— What this task involves —
In the listing below, locate the line containing "Task: Select 1H for RH Halb-Volley" and the line containing "共5条回复 under 克羅迪厄斯柒世's". Output both of them and every line between, exactly as written, and nothing more.
[Listed records — start]
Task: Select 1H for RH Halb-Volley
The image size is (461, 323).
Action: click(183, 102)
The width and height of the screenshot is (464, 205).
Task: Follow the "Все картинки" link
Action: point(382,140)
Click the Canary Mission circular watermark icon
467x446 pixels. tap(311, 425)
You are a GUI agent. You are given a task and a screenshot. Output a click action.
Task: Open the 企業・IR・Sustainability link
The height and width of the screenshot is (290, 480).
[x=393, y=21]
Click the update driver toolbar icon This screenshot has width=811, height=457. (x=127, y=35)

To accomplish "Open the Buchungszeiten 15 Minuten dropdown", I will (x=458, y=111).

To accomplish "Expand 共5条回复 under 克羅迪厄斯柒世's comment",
[Listed records — finish]
[Listed records — start]
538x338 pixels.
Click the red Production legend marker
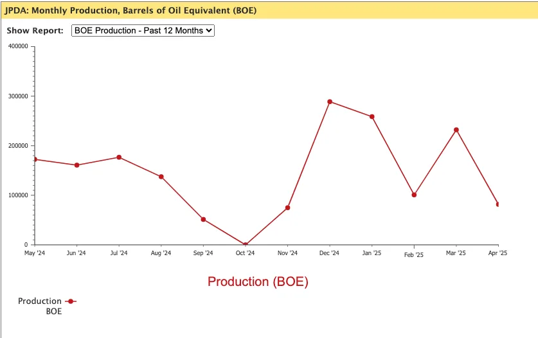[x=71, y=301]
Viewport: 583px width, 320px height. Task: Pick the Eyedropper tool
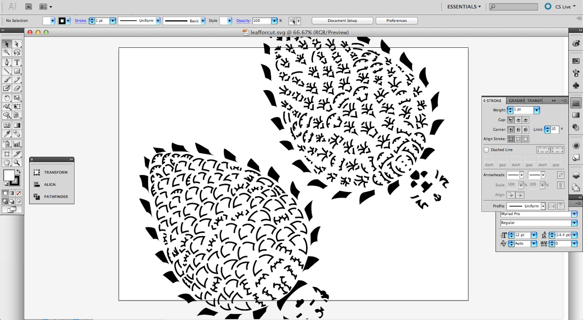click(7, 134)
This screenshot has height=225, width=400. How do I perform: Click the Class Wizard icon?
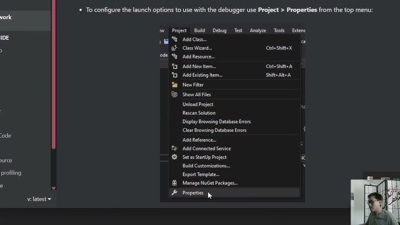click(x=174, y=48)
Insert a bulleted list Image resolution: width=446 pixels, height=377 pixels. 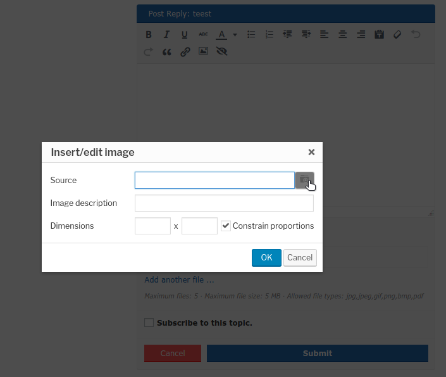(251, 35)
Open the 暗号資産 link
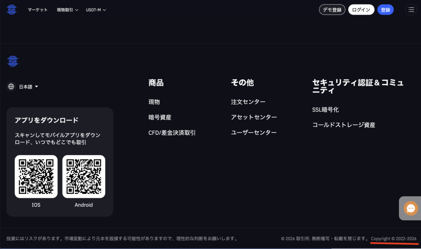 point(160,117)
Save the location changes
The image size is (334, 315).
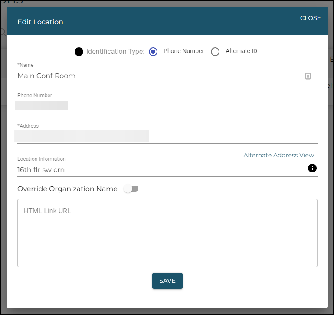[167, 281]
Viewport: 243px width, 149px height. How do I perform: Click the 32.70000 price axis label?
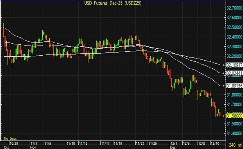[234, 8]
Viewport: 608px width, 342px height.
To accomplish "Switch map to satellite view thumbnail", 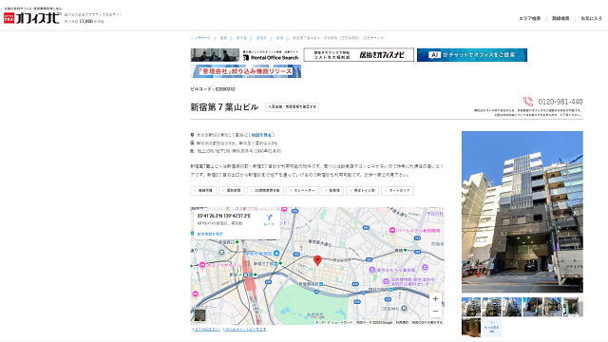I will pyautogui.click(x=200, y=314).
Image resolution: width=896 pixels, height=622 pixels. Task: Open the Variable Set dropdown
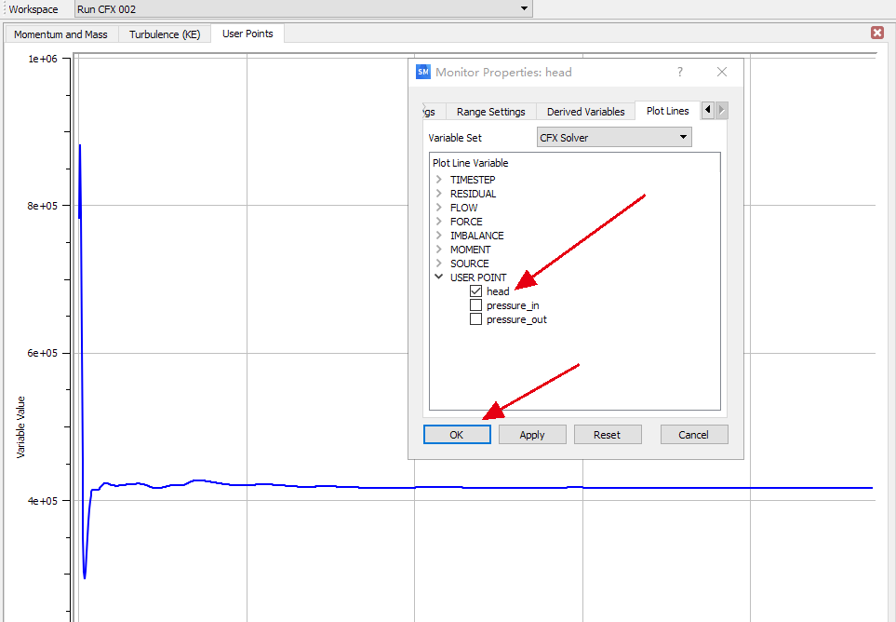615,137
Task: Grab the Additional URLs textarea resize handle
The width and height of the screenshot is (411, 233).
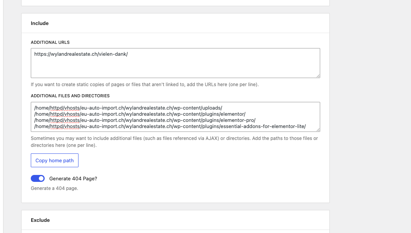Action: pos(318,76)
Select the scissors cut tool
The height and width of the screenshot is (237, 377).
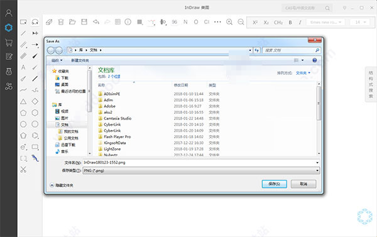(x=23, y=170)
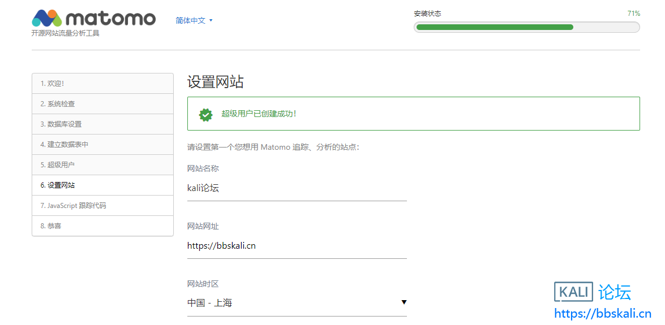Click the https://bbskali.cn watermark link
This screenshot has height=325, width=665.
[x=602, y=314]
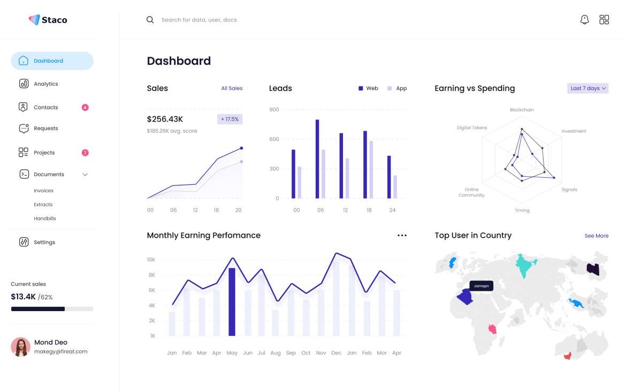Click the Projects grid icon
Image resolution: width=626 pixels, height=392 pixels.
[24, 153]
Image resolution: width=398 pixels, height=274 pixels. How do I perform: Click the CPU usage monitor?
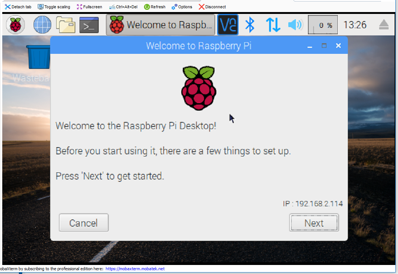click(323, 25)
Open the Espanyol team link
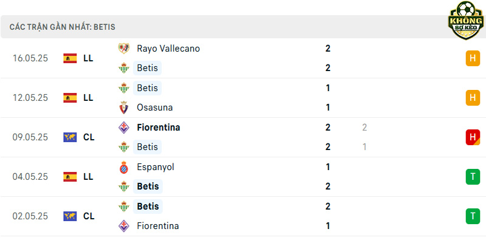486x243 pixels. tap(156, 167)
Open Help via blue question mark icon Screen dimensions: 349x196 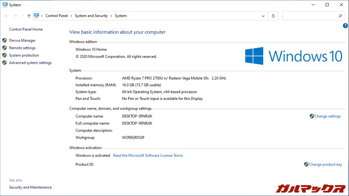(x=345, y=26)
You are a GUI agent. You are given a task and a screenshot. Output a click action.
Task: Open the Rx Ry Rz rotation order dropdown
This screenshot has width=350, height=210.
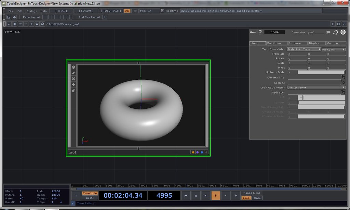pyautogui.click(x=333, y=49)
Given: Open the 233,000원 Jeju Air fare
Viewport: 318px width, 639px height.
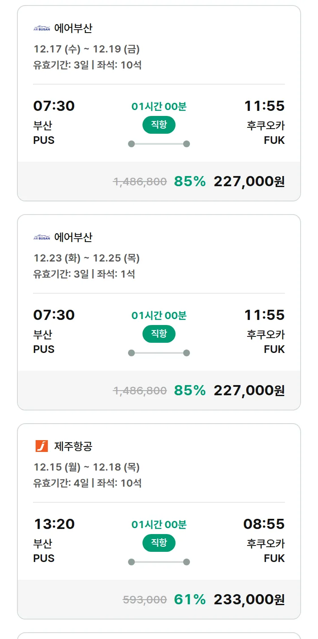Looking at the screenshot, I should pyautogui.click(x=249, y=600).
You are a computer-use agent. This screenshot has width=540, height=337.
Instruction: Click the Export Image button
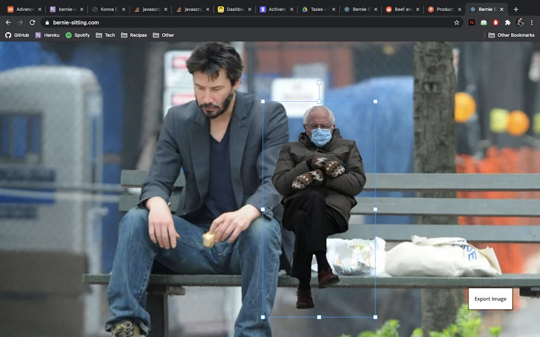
[Listed records — finish]
[Listed records — start]
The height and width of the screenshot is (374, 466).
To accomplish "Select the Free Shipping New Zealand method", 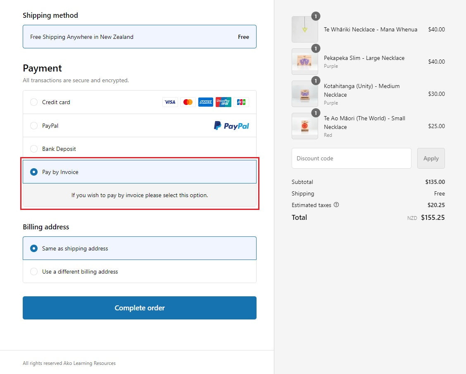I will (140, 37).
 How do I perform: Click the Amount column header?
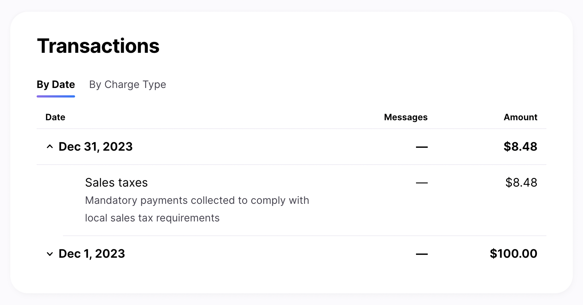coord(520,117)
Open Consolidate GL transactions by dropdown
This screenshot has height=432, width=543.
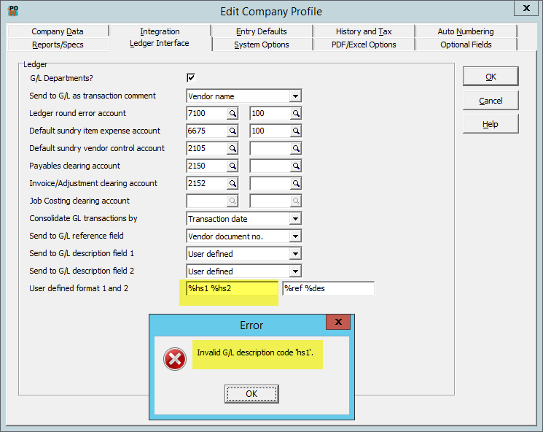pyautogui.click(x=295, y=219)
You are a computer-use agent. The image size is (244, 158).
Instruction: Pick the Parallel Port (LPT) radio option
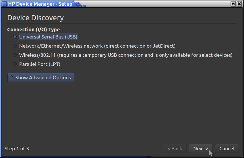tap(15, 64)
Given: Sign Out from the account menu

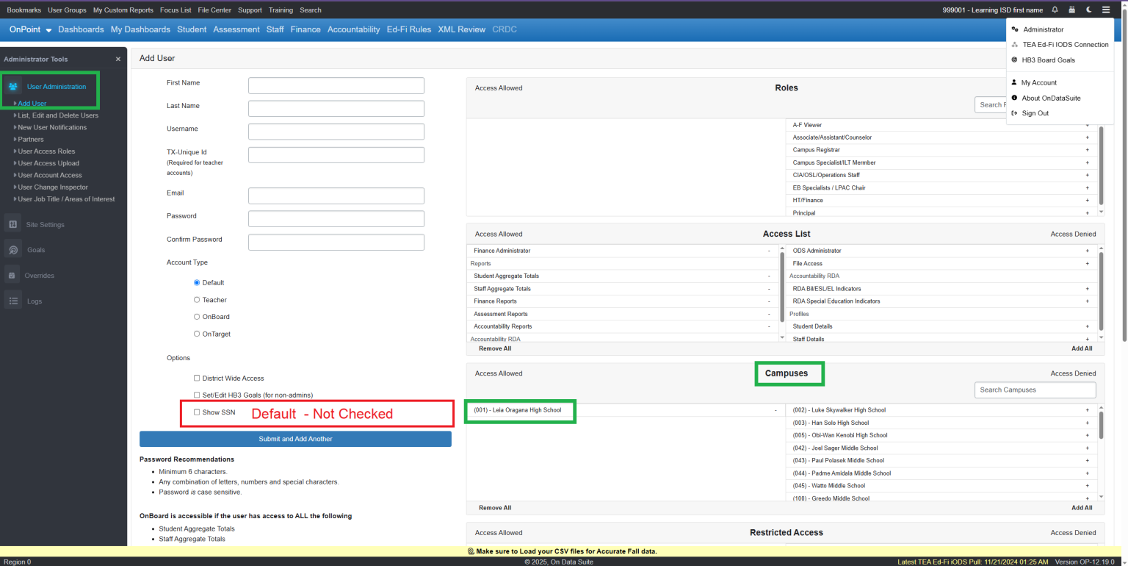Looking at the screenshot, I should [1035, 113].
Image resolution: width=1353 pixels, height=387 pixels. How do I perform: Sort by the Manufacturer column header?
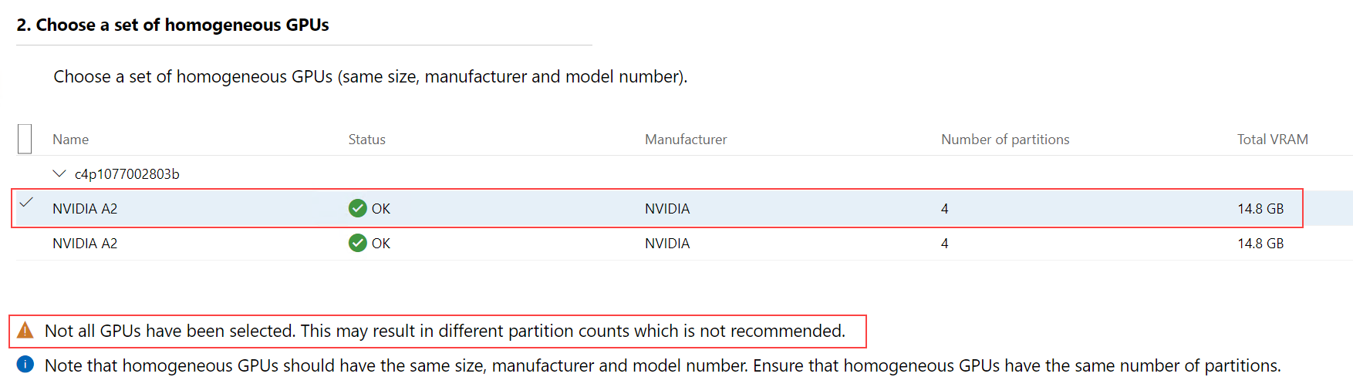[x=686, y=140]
[Listed records — finish]
— Written response —
Task: Select 1H for RH Halb-Volley
The image size is (461, 323).
Action: click(183, 102)
The width and height of the screenshot is (464, 205).
Task: Follow the "Все картинки" link
Action: point(382,140)
Click the Canary Mission circular watermark icon
467x446 pixels. tap(311, 425)
You are a GUI agent. You are given a task and a screenshot. Output a click action.
Task: Open the 企業・IR・Sustainability link
The height and width of the screenshot is (290, 480).
[x=393, y=21]
Click the update driver toolbar icon This screenshot has width=811, height=457. (x=127, y=35)

To accomplish "Open the Buchungszeiten 15 Minuten dropdown", I will (x=458, y=111).

To accomplish "Expand 共5条回复 under 克羅迪厄斯柒世's comment",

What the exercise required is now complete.